GRO-alpha mRNA is selectively overexpressed in psoriatic epidermis and is reduced by cyclosporin A in vivo, but not in cultured keratinocytes.

Interleukin (IL)-8 and gro peptides are members of the intercrine-alpha family of chemotaxins known to be present in biologically active form in psoriasis lesions. However, the relative contribution of the three different gro genes to the expression of this material is unknown, as is the stimulus for gro overexpression in psoriatic lesions. To address these questions, Northern blot and semiquantitative polymerase chain reaction analysis were performed on RNA extracted from keratome biopsies of normal skin, untreated plaques of psoriasis, or plaques treated for 1 week with low-dose cyclosporin A (CsA).
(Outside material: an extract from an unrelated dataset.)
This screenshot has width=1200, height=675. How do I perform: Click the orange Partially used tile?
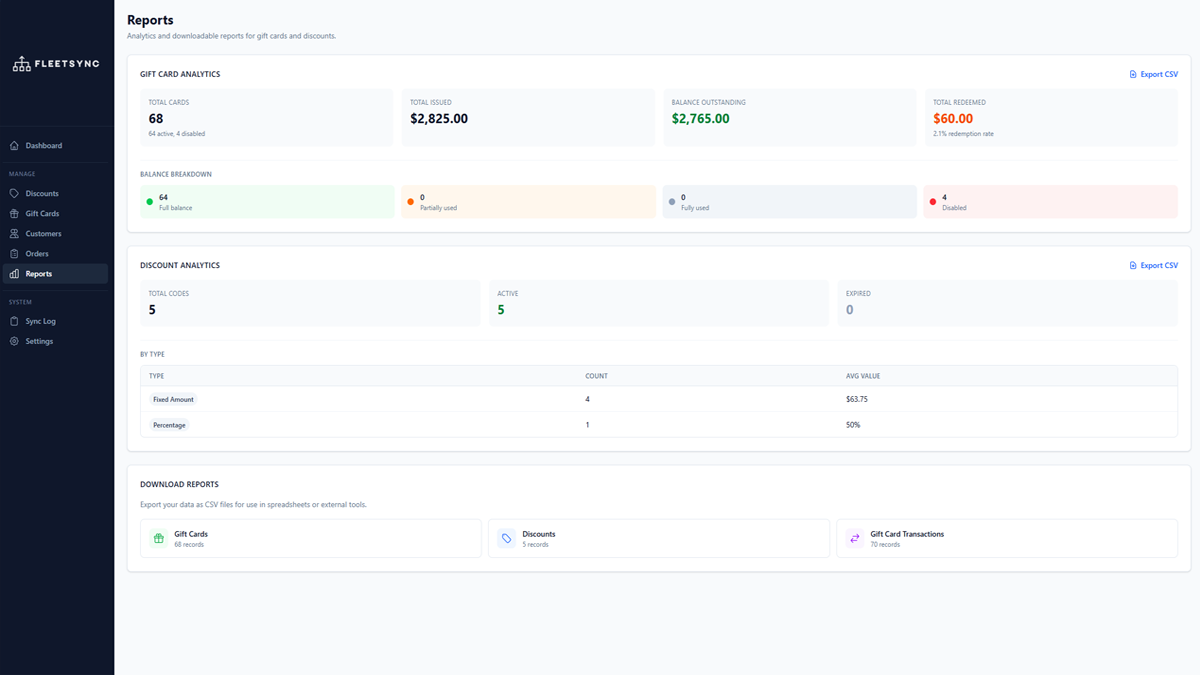pyautogui.click(x=528, y=202)
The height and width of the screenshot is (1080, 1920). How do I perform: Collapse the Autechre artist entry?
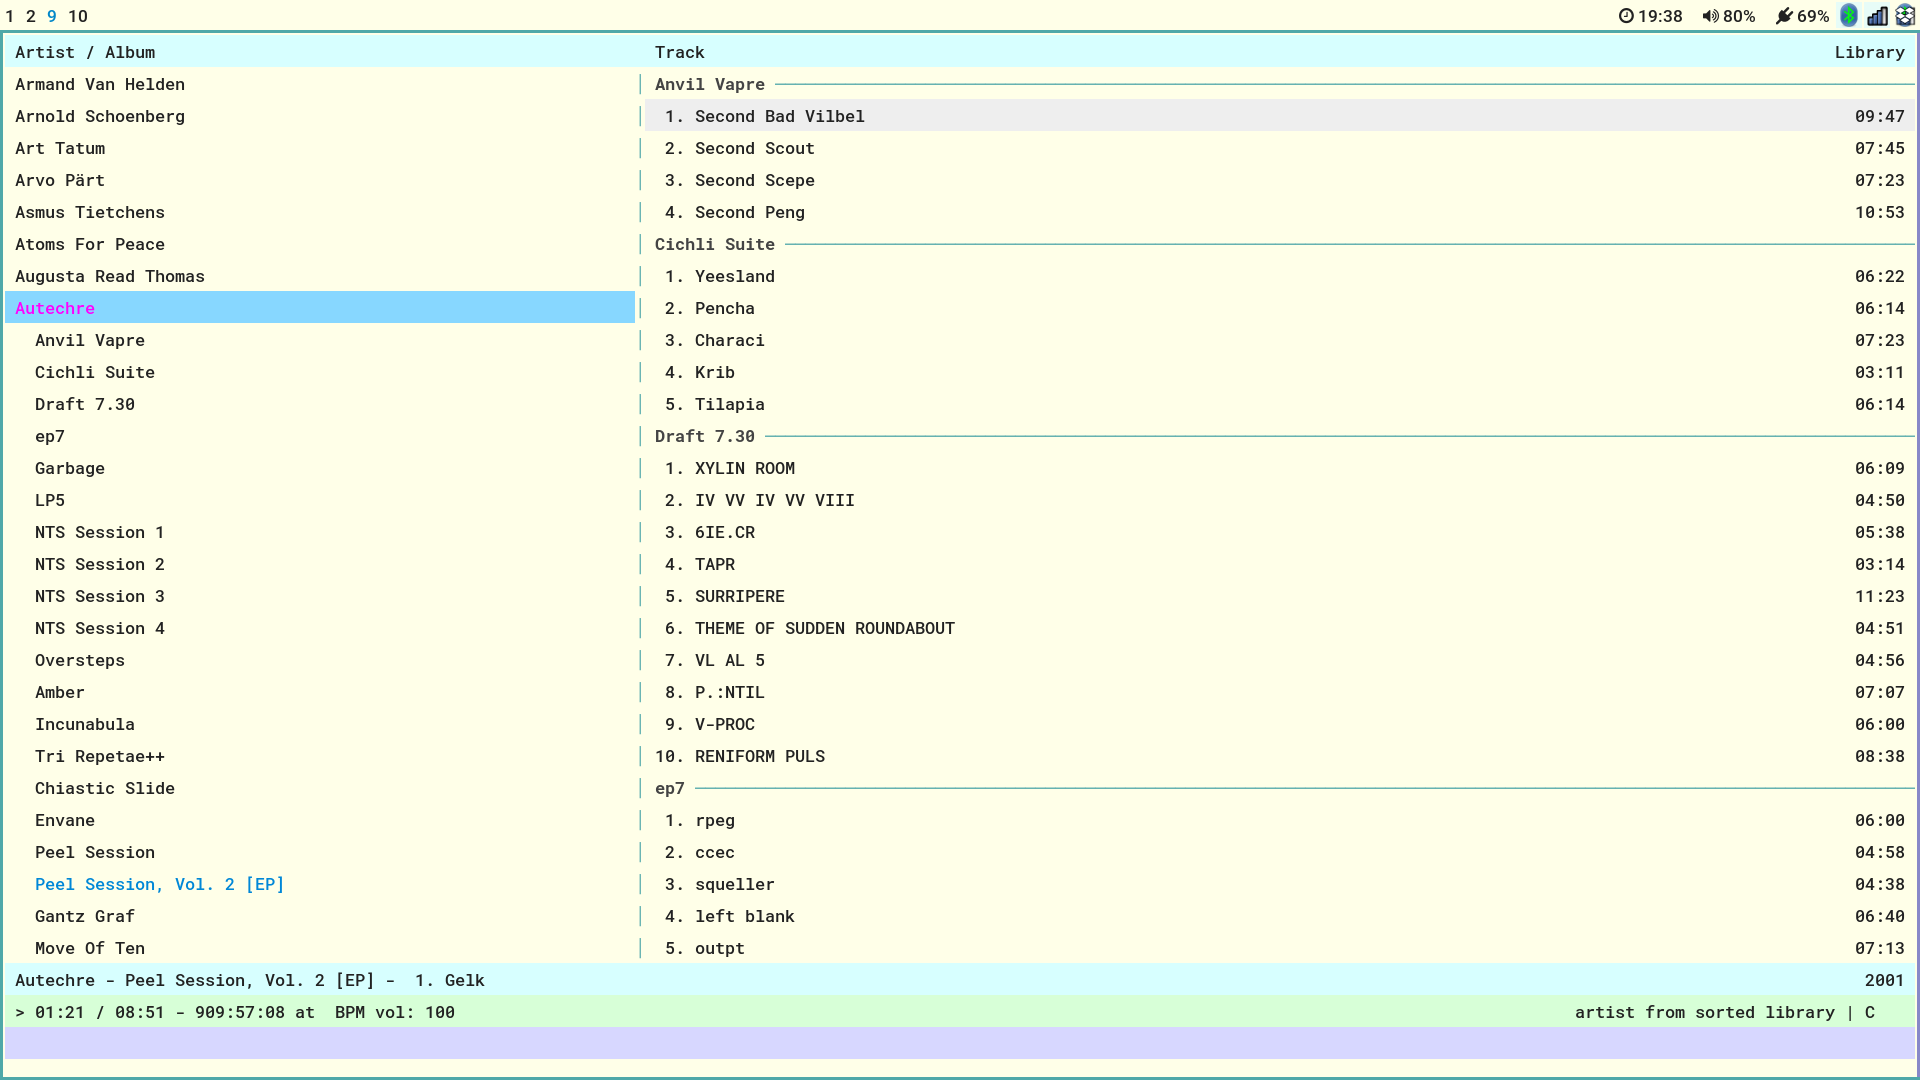[x=55, y=308]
Northern blot analysis revealed a significant correlation between gro and IL-8 mRNA levels in psoriasis lesions from 26 different individuals (r = 0.61, p = 0.0009), and overexpression of gro was markedly reduced by CsA prior to detectable clinical improvement (79.3%, p = 0.01, n = 22). To determine which form(s) of gro were overexpressed in psoriatic lesions, total keratome RNA (1 microgram) was analyzed by semiquantitative reverse transcription-polymerase chain reaction (SQRT-PCR). In five patients known to markedly overexpress gro and IL-8 mRNAs by Northern blotting, gro-alpha was approximately six times more abundant than gro-beta, and 25 times more abundant than gro-gamma. In cultured human keratinocytes, all three forms of gro mRNA were increased by IL-1 alpha or by interferon (IFN)-gamma plus tumor necrosis factor (TNF)-alpha. However, in contrast to the situation in vivo, CsA had no inhibitory effect on cytokine-stimulated gro expression in cultured keratinocytes. Taken together, these results demonstrate that the gro-alpha gene is selectively overexpressed in psoriatic lesions and strongly suggest that overexpression of gro is a keratinocyte response to activated T cells in psoriasis.